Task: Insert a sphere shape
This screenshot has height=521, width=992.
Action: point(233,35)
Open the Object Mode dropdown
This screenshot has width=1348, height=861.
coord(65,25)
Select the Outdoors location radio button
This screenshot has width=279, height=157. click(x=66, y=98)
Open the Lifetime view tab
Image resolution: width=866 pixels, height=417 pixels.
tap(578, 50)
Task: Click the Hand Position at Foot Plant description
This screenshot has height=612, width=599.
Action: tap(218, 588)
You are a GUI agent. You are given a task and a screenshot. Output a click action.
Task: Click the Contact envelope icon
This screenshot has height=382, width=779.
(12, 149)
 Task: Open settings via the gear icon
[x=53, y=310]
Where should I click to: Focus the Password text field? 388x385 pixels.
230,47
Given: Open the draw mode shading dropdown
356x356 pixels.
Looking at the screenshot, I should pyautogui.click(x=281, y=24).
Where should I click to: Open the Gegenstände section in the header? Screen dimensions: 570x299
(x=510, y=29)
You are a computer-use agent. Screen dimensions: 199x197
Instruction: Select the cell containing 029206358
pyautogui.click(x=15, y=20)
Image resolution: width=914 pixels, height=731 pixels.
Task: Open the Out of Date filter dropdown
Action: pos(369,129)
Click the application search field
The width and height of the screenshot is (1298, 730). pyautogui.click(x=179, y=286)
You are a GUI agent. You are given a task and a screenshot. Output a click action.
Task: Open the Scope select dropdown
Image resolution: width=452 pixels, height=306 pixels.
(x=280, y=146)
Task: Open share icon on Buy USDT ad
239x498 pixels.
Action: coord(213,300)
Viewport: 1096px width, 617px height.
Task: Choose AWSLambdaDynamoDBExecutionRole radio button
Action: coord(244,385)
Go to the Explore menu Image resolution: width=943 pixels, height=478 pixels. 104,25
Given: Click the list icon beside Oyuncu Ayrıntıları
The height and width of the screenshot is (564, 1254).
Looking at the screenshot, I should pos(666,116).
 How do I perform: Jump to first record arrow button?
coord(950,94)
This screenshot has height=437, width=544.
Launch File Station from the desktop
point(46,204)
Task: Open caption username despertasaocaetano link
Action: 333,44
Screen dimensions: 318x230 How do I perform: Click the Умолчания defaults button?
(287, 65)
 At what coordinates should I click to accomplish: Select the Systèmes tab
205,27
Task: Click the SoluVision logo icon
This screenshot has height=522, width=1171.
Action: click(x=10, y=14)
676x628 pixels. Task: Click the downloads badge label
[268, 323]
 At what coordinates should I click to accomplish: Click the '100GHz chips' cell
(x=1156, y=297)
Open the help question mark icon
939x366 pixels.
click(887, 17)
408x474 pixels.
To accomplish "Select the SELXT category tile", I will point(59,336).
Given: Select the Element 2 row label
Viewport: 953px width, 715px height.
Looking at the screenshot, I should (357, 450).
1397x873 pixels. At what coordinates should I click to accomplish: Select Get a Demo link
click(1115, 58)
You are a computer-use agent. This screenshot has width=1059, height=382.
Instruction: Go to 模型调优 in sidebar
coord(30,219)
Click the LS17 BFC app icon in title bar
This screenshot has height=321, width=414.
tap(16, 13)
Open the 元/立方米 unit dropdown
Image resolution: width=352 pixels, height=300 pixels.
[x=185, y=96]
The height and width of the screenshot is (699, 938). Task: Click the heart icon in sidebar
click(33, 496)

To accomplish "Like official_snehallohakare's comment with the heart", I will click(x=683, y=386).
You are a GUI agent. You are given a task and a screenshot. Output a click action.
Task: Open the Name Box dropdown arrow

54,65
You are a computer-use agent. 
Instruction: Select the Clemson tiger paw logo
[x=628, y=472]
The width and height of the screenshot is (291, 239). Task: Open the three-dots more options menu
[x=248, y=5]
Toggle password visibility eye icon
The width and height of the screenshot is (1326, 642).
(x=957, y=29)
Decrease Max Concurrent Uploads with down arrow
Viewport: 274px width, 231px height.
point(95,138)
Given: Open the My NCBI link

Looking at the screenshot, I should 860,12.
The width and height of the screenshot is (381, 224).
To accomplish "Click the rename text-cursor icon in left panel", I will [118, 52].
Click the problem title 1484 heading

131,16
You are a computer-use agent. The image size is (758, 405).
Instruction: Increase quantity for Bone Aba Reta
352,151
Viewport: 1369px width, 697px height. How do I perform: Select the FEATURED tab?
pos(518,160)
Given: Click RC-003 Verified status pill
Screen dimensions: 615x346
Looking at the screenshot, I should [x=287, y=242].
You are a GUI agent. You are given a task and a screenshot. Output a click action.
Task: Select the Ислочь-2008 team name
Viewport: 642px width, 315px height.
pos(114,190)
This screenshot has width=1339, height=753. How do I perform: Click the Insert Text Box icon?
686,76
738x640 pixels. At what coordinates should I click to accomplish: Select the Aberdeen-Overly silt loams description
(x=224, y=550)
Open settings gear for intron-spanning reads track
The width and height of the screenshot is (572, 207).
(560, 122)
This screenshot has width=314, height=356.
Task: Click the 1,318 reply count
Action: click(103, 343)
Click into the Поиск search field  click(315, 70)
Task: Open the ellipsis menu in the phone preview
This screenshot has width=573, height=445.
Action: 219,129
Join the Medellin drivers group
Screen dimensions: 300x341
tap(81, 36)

#####

◆ **Challenge**: Please render the listing above as a numbered list, leaving out any blank lines.

◆ **Solution to the exercise**:
1. Task: Insert a sphere shape
2. This screenshot has height=521, width=992.
3. Action: point(233,35)
4. Open the Object Mode dropdown
5. This screenshot has width=1348, height=861.
6. coord(65,25)
7. Select the Outdoors location radio button
8. This screenshot has width=279, height=157. click(x=66, y=98)
9. Open the Lifetime view tab
10. Image resolution: width=866 pixels, height=417 pixels.
11. tap(578, 50)
12. Task: Click the Hand Position at Foot Plant description
13. This screenshot has height=612, width=599.
14. Action: tap(218, 588)
15. You are a GUI agent. You are given a task and a screenshot. Output a click action.
16. Task: Click the Contact envelope icon
17. This screenshot has height=382, width=779.
18. (12, 149)
19.  Task: Open settings via the gear icon
20. [x=53, y=310]
21. Where should I click to: Focus the Password text field? 388x385 pixels.
22. 230,47
23. Given: Open the draw mode shading dropdown
24. 356x356 pixels.
25. Looking at the screenshot, I should pyautogui.click(x=281, y=24).
26. Where should I click to: Open the Gegenstände section in the header? Screen dimensions: 570x299
27. (x=510, y=29)
28. You are a computer-use agent. Screen dimensions: 199x197
29. Instruction: Select the cell containing 029206358
30. pyautogui.click(x=15, y=20)
31. Image resolution: width=914 pixels, height=731 pixels.
32. Task: Open the Out of Date filter dropdown
33. Action: pos(369,129)
34. Click the application search field
35. The width and height of the screenshot is (1298, 730). pyautogui.click(x=179, y=286)
36. You are a GUI agent. You are given a task and a screenshot. Output a click action.
37. Task: Open the Scope select dropdown
38. Image resolution: width=452 pixels, height=306 pixels.
39. (x=280, y=146)
40. Task: Open share icon on Buy USDT ad
41. 239x498 pixels.
42. Action: coord(213,300)
43. Viewport: 1096px width, 617px height.
44. Task: Choose AWSLambdaDynamoDBExecutionRole radio button
45. Action: coord(244,385)
46. Go to the Explore menu Image resolution: width=943 pixels, height=478 pixels. 104,25
47. Given: Click the list icon beside Oyuncu Ayrıntıları
48. The height and width of the screenshot is (564, 1254).
49. Looking at the screenshot, I should pos(666,116).
50.  How do I perform: Jump to first record arrow button?
51. coord(950,94)
52. This screenshot has height=437, width=544.
53. Launch File Station from the desktop
54. point(46,204)
55. Task: Open caption username despertasaocaetano link
56. Action: 333,44
57. Screen dimensions: 318x230 How do I perform: Click the Умолчания defaults button?
58. (287, 65)
59.  At what coordinates should I click to accomplish: Select the Systèmes tab
60. 205,27
61. Task: Click the SoluVision logo icon
62. This screenshot has height=522, width=1171.
63. Action: click(x=10, y=14)
64. 676x628 pixels. Task: Click the downloads badge label
65. [268, 323]
66.  At what coordinates should I click to accomplish: Click the '100GHz chips' cell
67. (x=1156, y=297)
68. Open the help question mark icon
69. 939x366 pixels.
70. click(887, 17)
71. 408x474 pixels.
72. To accomplish "Select the SELXT category tile", I will point(59,336).
73. Given: Select the Element 2 row label
74. Viewport: 953px width, 715px height.
75. Looking at the screenshot, I should (357, 450).
76. 1397x873 pixels. At what coordinates should I click to accomplish: Select Get a Demo link
77. click(1115, 58)
78. You are a computer-use agent. This screenshot has width=1059, height=382.
79. Instruction: Go to 模型调优 in sidebar
80. coord(30,219)
81. Click the LS17 BFC app icon in title bar
82. This screenshot has height=321, width=414.
83. tap(16, 13)
84. Open the 元/立方米 unit dropdown
85. Image resolution: width=352 pixels, height=300 pixels.
86. [x=185, y=96]
87. The height and width of the screenshot is (699, 938). Task: Click the heart icon in sidebar
88. click(33, 496)
89. To accomplish "Like official_snehallohakare's comment with the heart", I will click(x=683, y=386).
90. You are a GUI agent. You are given a task and a screenshot. Output a click action.
91. Task: Open the Name Box dropdown arrow
92. 54,65
93. You are a computer-use agent. 
94. Instruction: Select the Clemson tiger paw logo
95. [x=628, y=472]
96. The width and height of the screenshot is (291, 239). Task: Open the three-dots more options menu
97. [x=248, y=5]
98. Toggle password visibility eye icon
99. The width and height of the screenshot is (1326, 642).
100. (x=957, y=29)
101. Decrease Max Concurrent Uploads with down arrow
102. Viewport: 274px width, 231px height.
103. point(95,138)
104. Given: Open the My NCBI link
105. Looking at the screenshot, I should 860,12.
106. The width and height of the screenshot is (381, 224).
107. To accomplish "Click the rename text-cursor icon in left panel", I will [118, 52].
108. Click the problem title 1484 heading
109. 131,16
110. You are a computer-use agent. The image size is (758, 405).
111. Instruction: Increase quantity for Bone Aba Reta
112. 352,151
113. Viewport: 1369px width, 697px height. How do I perform: Select the FEATURED tab?
114. pos(518,160)
115. Given: Click RC-003 Verified status pill
116. Screen dimensions: 615x346
117. Looking at the screenshot, I should [x=287, y=242].
118. You are a GUI agent. You are given a task and a screenshot. Output a click action.
119. Task: Select the Ислочь-2008 team name
120. Viewport: 642px width, 315px height.
121. pos(114,190)
122. This screenshot has width=1339, height=753. How do I perform: Click the Insert Text Box icon?
123. 686,76
124. 738x640 pixels. At what coordinates should I click to accomplish: Select the Aberdeen-Overly silt loams description
125. (x=224, y=550)
126. Open settings gear for intron-spanning reads track
127. The width and height of the screenshot is (572, 207).
128. (560, 122)
129. This screenshot has width=314, height=356.
130. Task: Click the 1,318 reply count
131. Action: click(103, 343)
132. Click into the Поиск search field  click(315, 70)
133. Task: Open the ellipsis menu in the phone preview
134. This screenshot has width=573, height=445.
135. Action: 219,129
136. Join the Medellin drivers group
137. Screen dimensions: 300x341
138. tap(81, 36)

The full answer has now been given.